_Collected data entries_

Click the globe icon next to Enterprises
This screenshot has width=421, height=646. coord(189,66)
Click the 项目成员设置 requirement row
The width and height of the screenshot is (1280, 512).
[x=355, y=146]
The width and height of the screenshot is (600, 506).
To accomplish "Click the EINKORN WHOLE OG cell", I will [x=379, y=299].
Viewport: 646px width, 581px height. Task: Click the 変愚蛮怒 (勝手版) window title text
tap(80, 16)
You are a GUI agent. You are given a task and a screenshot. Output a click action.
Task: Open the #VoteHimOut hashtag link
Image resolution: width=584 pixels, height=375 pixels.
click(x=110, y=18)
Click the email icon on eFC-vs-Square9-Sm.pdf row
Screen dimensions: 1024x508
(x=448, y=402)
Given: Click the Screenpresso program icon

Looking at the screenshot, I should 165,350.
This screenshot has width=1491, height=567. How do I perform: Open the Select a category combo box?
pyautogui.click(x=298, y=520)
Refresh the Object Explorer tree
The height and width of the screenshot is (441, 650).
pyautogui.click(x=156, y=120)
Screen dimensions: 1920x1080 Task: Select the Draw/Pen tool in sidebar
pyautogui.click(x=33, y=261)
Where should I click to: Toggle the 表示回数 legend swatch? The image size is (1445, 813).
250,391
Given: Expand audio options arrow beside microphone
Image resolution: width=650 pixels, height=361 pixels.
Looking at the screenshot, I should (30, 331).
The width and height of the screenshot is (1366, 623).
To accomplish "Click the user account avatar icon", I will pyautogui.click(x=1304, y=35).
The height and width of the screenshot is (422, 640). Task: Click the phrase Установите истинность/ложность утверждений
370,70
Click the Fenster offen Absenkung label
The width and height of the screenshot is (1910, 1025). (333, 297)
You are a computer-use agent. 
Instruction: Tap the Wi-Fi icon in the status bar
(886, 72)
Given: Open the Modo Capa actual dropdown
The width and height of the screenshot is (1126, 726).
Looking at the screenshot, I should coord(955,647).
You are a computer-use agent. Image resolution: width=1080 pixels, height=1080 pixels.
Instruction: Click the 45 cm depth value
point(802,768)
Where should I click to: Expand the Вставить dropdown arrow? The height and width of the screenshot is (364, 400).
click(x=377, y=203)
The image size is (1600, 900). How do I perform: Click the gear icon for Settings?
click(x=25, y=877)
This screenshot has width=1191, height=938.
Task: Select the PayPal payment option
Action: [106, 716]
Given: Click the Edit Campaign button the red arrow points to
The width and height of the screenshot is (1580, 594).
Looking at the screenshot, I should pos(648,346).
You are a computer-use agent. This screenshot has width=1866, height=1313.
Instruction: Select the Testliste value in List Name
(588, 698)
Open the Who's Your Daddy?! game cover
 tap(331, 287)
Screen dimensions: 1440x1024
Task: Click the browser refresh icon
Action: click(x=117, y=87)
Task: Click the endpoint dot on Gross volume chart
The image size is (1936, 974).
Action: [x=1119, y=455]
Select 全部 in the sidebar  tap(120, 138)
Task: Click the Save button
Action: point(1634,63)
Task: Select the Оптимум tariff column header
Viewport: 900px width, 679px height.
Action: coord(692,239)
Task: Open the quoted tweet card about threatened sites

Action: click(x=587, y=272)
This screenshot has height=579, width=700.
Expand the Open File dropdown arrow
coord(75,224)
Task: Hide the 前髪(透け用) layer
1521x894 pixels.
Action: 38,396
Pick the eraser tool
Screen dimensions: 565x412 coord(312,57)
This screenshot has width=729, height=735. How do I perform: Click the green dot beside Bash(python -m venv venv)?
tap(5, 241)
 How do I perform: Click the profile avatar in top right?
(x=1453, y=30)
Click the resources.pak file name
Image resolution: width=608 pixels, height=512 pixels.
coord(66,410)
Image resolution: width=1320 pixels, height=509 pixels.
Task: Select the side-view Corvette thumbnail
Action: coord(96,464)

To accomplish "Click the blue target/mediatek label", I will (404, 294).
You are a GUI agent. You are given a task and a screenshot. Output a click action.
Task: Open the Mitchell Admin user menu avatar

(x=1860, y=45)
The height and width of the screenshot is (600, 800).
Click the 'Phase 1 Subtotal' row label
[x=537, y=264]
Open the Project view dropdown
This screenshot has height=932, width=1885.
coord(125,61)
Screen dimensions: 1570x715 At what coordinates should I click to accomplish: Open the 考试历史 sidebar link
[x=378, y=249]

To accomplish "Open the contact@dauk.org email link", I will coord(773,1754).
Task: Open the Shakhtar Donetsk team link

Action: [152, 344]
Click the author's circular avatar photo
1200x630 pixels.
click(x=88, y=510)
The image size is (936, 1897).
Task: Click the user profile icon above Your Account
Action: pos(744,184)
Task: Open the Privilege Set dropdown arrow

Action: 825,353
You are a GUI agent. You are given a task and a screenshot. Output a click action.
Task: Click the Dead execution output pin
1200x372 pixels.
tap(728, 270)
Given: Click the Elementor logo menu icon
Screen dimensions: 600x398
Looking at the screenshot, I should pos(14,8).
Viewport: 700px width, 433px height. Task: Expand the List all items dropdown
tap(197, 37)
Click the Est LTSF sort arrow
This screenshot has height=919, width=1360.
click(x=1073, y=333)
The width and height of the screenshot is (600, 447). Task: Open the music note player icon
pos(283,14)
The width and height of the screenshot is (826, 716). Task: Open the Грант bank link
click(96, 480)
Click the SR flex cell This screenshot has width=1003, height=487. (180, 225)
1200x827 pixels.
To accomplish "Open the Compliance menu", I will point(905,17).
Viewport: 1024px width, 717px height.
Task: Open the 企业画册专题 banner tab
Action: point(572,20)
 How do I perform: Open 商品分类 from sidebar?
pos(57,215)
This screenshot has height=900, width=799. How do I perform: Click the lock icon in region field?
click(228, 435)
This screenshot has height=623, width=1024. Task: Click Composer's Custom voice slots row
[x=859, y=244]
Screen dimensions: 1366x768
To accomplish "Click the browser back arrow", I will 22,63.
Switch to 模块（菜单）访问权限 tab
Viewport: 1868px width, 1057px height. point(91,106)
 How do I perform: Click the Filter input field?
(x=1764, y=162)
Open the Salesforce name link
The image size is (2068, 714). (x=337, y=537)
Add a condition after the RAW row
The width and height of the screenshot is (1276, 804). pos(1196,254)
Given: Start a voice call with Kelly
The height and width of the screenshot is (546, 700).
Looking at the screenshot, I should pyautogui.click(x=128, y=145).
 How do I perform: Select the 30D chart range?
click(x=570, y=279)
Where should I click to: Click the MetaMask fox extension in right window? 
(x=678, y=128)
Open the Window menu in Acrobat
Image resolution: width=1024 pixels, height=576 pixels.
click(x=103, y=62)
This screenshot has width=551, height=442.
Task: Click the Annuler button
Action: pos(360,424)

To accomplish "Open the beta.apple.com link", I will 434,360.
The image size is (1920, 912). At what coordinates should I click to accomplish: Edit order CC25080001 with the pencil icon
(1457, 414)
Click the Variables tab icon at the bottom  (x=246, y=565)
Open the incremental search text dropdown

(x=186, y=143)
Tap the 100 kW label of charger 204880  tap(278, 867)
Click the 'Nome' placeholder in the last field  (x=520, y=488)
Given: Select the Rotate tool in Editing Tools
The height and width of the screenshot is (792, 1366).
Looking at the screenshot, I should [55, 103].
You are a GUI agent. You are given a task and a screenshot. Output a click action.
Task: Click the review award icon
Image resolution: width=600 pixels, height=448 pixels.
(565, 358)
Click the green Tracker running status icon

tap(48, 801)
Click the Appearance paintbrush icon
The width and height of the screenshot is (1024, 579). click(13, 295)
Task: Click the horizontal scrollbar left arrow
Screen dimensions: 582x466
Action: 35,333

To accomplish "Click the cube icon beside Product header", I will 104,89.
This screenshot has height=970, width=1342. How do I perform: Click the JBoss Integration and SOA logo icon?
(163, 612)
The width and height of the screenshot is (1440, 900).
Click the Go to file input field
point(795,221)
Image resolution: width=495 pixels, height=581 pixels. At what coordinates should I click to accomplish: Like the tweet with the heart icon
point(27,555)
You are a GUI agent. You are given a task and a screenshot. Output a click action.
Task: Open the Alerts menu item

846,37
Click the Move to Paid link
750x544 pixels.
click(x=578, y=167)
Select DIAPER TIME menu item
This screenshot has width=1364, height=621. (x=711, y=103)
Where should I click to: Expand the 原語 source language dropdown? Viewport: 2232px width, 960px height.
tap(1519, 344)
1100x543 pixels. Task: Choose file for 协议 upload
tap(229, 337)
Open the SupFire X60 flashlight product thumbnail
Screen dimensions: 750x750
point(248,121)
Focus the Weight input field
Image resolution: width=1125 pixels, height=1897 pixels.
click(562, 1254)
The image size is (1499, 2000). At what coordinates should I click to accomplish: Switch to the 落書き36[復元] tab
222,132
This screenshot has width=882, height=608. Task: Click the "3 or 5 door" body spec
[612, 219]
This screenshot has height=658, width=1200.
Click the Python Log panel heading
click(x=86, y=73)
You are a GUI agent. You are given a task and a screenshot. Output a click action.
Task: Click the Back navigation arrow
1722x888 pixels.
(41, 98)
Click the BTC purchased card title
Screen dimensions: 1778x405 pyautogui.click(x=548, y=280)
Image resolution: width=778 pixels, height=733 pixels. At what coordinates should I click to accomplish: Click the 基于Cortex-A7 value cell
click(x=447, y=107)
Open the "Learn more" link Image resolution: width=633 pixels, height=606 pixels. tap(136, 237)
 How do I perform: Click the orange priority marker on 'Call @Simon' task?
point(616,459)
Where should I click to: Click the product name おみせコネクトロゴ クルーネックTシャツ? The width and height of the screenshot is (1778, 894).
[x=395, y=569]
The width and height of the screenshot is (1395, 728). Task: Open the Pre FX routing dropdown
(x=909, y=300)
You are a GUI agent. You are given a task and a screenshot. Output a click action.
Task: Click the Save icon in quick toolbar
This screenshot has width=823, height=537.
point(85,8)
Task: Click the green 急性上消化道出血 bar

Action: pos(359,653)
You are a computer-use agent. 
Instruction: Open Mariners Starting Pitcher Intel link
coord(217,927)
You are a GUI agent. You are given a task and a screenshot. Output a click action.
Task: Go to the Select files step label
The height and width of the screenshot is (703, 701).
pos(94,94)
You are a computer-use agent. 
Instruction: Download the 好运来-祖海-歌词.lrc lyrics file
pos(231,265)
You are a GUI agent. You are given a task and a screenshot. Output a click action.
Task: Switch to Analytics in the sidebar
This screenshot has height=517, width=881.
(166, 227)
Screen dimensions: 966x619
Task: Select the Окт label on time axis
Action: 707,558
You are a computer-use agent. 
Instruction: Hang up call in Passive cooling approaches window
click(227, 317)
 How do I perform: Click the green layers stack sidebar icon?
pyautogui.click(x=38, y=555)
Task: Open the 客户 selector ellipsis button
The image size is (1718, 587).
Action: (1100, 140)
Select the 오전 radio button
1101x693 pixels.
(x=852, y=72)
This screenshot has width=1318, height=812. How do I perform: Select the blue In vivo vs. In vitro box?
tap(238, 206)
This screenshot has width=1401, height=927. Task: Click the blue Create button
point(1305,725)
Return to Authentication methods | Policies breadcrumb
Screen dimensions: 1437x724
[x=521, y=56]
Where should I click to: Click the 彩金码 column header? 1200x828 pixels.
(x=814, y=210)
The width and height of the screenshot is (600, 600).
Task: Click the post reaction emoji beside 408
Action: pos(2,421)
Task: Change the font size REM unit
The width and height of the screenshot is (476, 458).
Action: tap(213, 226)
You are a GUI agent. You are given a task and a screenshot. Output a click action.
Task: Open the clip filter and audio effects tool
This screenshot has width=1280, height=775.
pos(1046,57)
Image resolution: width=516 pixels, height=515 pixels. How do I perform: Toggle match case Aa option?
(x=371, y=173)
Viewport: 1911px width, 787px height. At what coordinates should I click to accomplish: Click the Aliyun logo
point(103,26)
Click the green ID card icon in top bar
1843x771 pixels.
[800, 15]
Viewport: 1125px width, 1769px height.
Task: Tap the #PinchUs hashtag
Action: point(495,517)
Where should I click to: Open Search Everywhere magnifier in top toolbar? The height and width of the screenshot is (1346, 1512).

_What to work on_
A single number is required: the count of lines in the records that include the string "toolbar".

_Result for this exercise_
2